If that’s true, why didn’t the White House reveal the meeting months ago?

Why did Donald Trump Jr. go on television six weeks after the June 2016 meeting and say that allegations of Russian support for Trump’s campaign were “phony” and “disgusting”?

Why did Trump Jr. and Trump’s top aide and son-in-law, Jared Kushner (who also attended the meeting), let the president and White House aides consistently deny that there had been any contact between Russian intelligence and the Trump campaign when they knew it wasn’t true?

And why would the Trump campaign and now the Trump administration spend the last year lying about an issue that they now claim is no big deal? Why subject the president to a constant drumbeat of Russia collusion stories if they could have just cleared things up months ago?

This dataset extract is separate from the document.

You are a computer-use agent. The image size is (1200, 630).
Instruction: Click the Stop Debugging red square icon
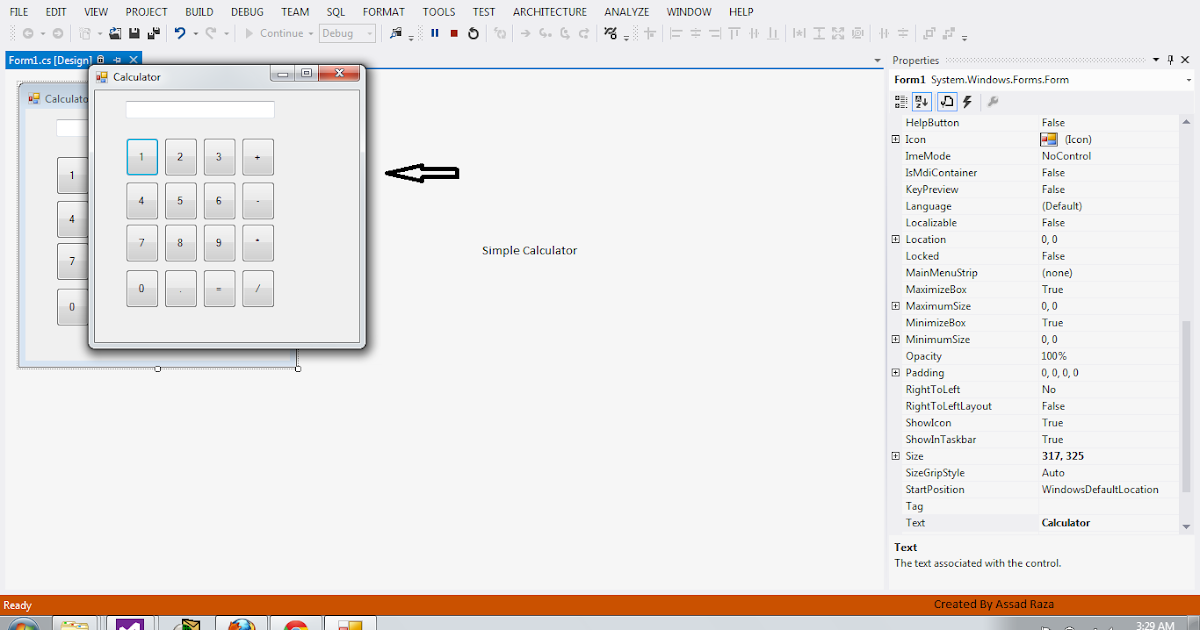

If one wants to be both charitable and naïve, one could argue that the Trump camp didn’t want to deal with the embarrassment that would come from such revelations. But does anyone really believe that? Does anyone seriously believe that the June 2016 meeting with Trump Jr., Kushner, and then-campaign manager Paul Manafort was the only time that Trump aides ever spoke to Russian officials about the campaign? And does anyone truly believe that somehow Trump himself was out of the loop? We know that the president fired FBI director James Comey because of the Russia investigation — he admitted it publicly. This week, we know why he did it.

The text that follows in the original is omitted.